[Records excerpted from a collection]
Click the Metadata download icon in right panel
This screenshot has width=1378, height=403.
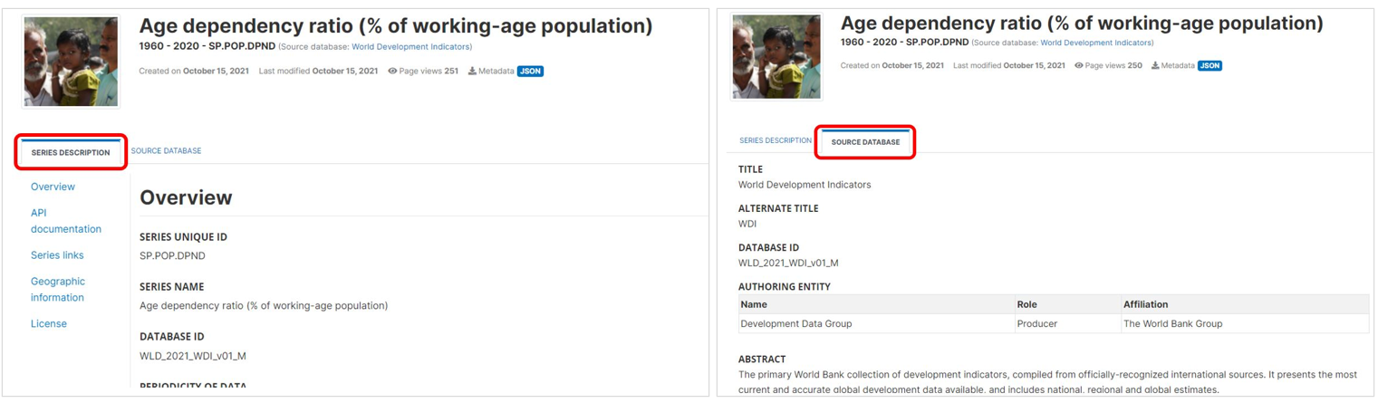(x=1156, y=66)
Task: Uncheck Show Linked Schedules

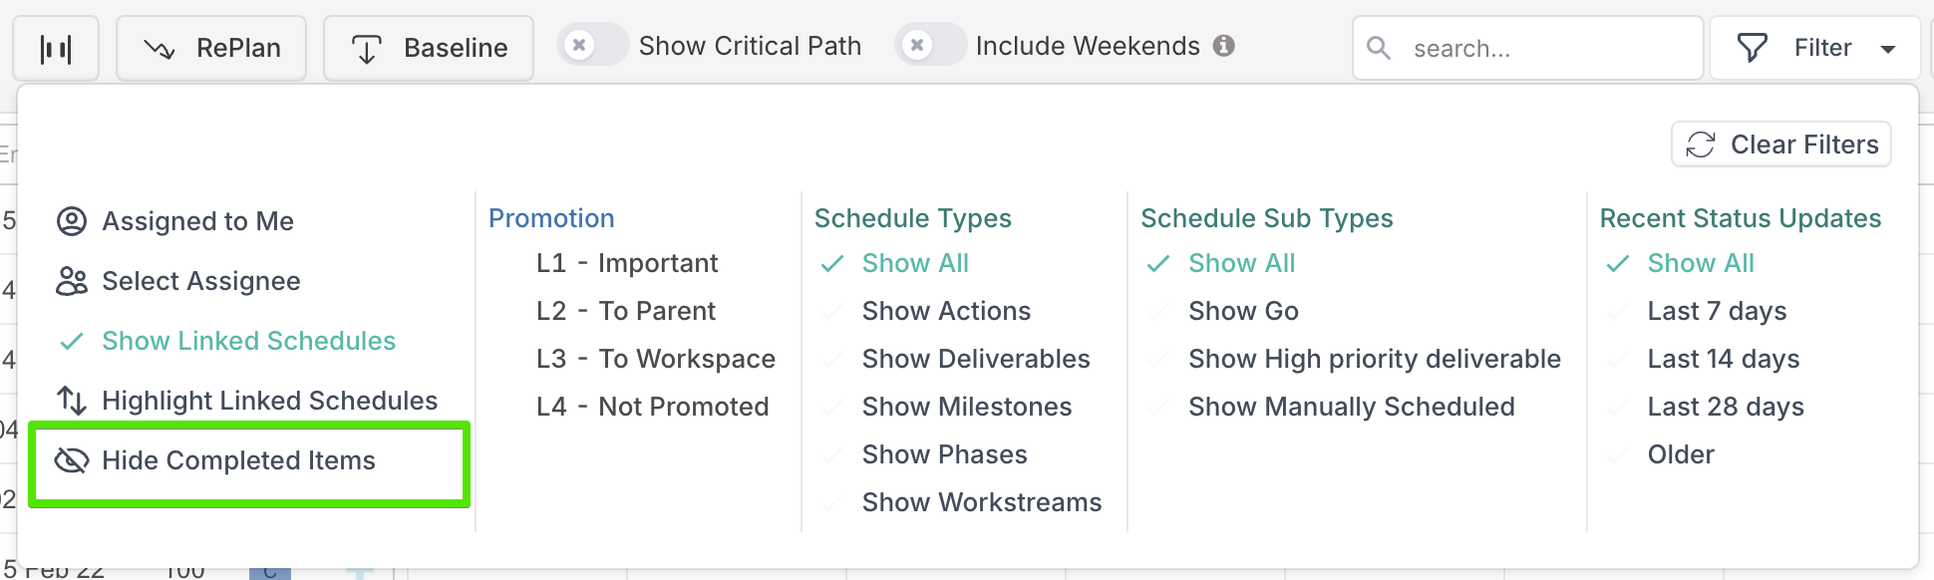Action: [x=248, y=341]
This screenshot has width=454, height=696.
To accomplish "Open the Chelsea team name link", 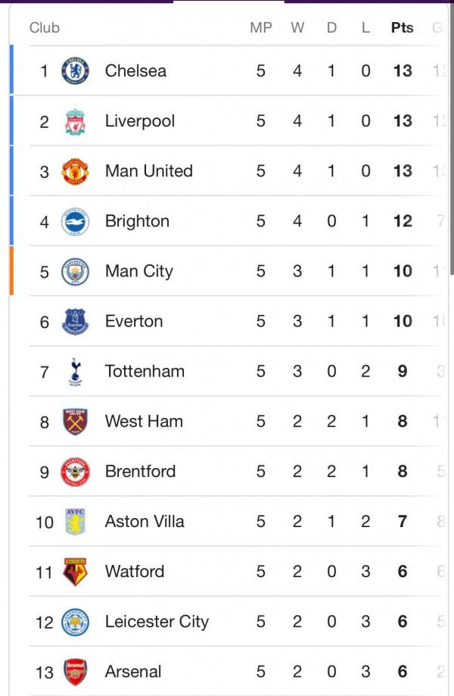I will [x=135, y=71].
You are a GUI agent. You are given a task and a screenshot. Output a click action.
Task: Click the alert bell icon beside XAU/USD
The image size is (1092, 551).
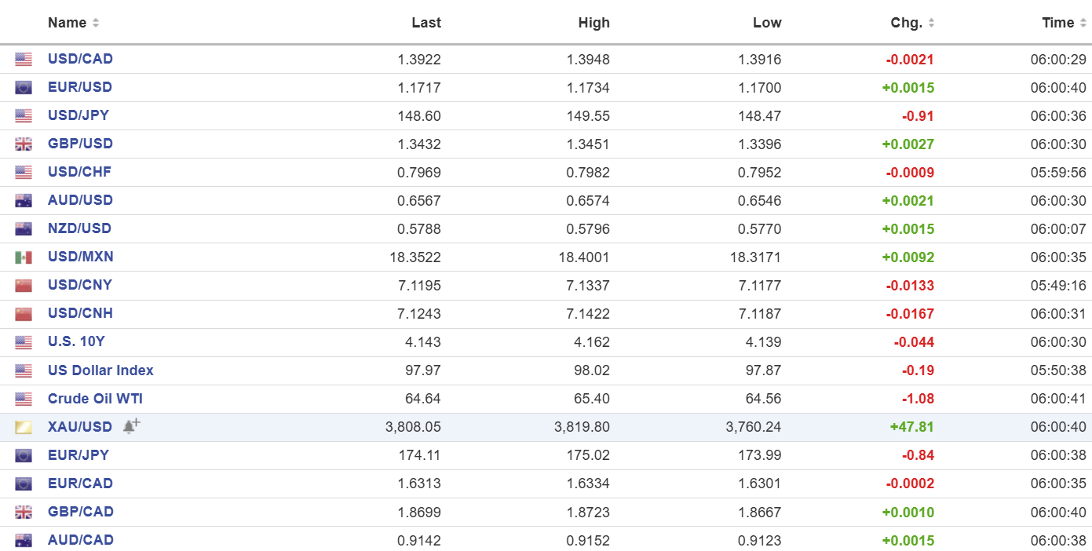point(131,425)
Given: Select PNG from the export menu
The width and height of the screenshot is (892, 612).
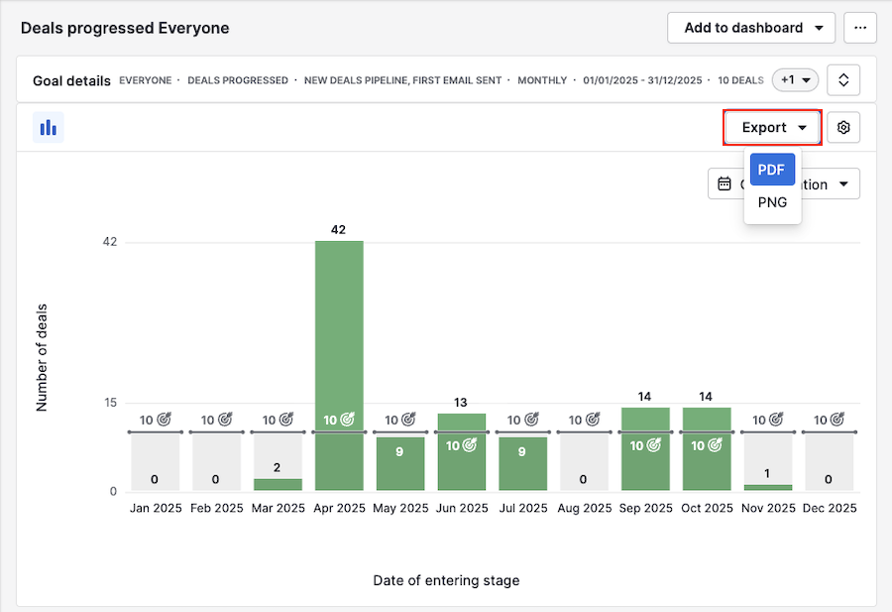Looking at the screenshot, I should click(x=772, y=202).
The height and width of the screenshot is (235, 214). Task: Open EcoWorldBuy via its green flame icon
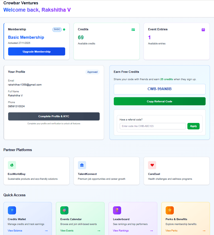12,165
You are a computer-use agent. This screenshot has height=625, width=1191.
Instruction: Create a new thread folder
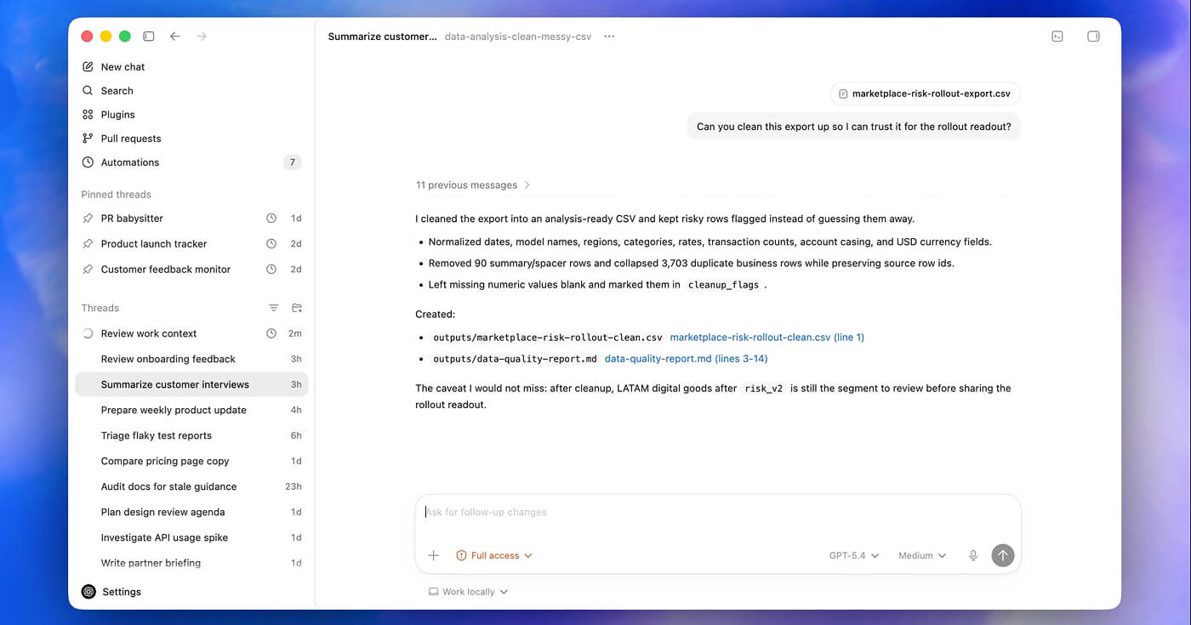pyautogui.click(x=295, y=307)
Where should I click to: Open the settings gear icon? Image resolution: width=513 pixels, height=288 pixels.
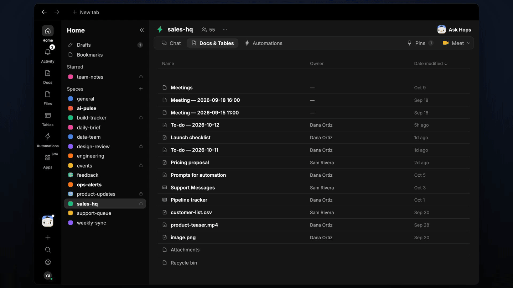click(x=48, y=262)
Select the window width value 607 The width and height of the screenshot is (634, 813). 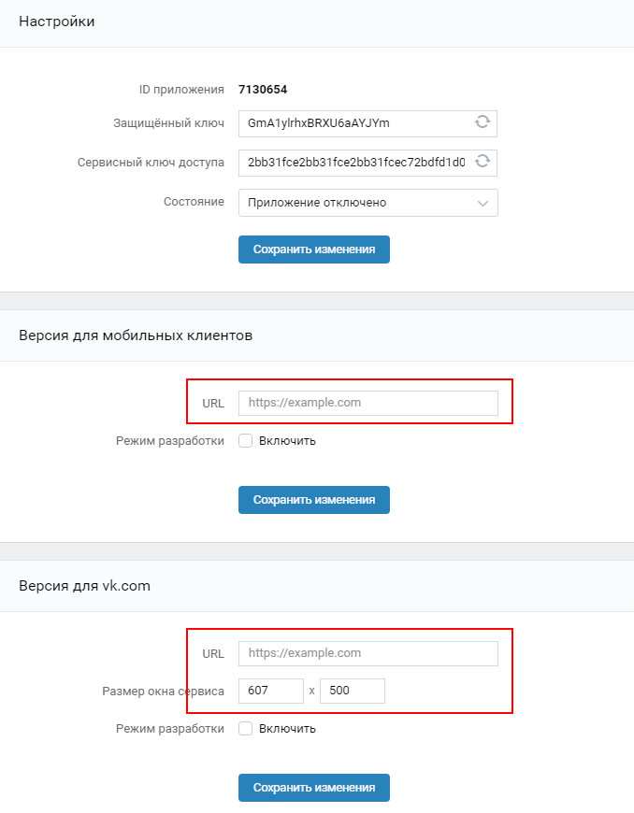[x=270, y=691]
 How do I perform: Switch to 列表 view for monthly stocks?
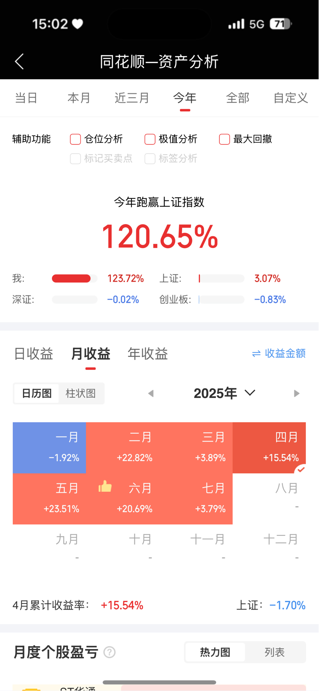pyautogui.click(x=275, y=652)
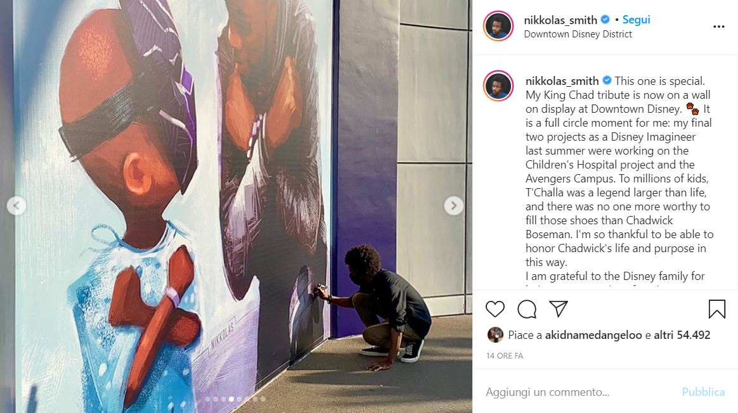738x413 pixels.
Task: Click the 14 ORE FA timestamp
Action: click(505, 355)
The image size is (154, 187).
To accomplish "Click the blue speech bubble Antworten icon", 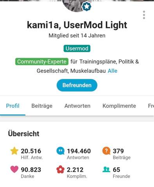I will pos(61,151).
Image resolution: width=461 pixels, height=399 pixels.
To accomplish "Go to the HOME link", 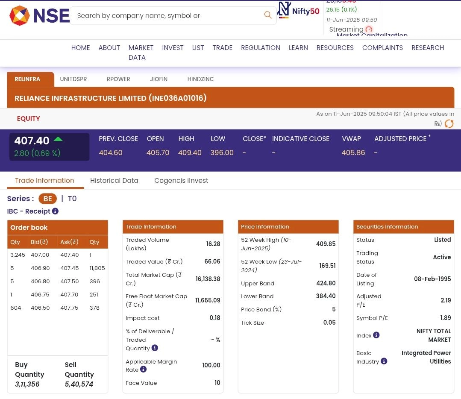I will 80,48.
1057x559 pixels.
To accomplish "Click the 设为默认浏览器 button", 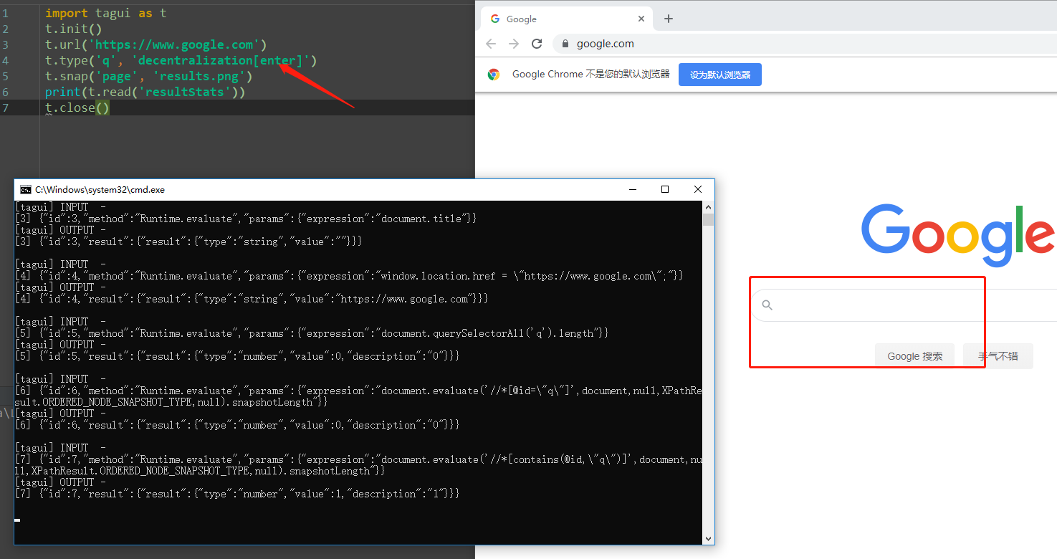I will (719, 74).
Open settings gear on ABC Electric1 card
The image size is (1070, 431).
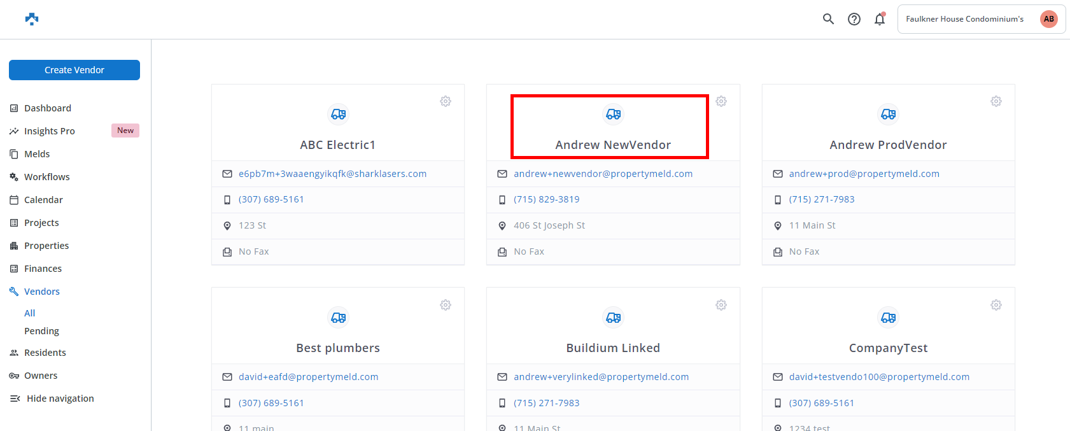pyautogui.click(x=446, y=101)

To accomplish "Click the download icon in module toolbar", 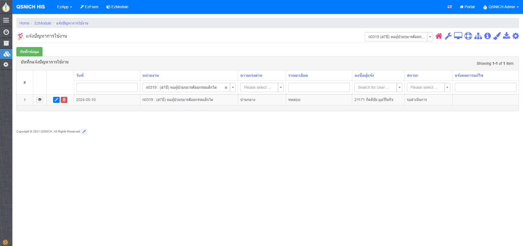I will point(506,36).
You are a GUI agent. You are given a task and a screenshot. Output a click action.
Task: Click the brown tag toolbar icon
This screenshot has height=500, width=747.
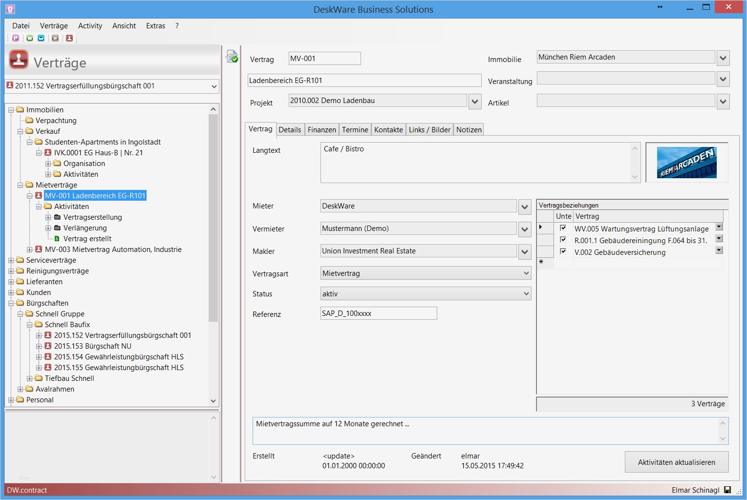(x=55, y=38)
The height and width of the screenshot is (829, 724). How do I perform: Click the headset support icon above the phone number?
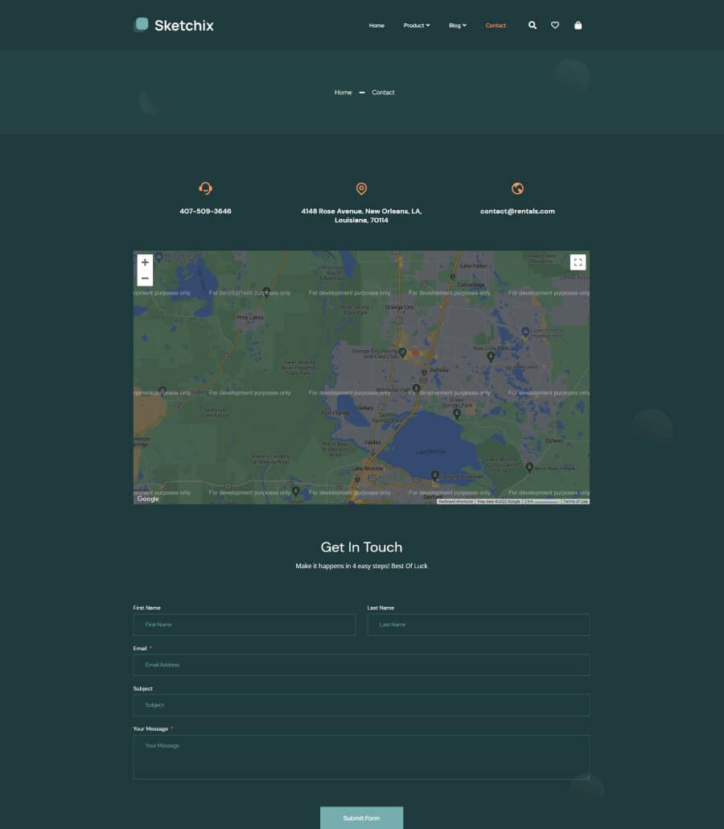coord(206,188)
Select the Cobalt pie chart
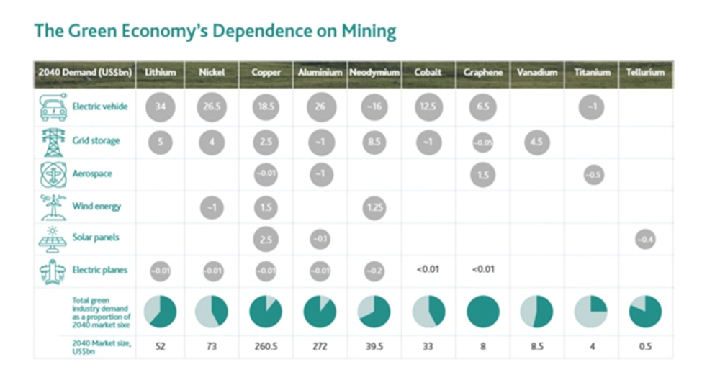The image size is (702, 380). [x=428, y=312]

**What to produce:**
Before answering, please find the line containing "Task: Click the brown tag toolbar icon" above, then copy exactly from it through the last line of the entries, both included, without pictures.

**Problem solution:**
Task: Click the brown tag toolbar icon
This screenshot has height=500, width=747.
(x=55, y=38)
The height and width of the screenshot is (829, 724). How do I perform: Click the headset support icon above the phone number?
coord(206,188)
Select the Cobalt pie chart
The image size is (702, 380). [x=428, y=312]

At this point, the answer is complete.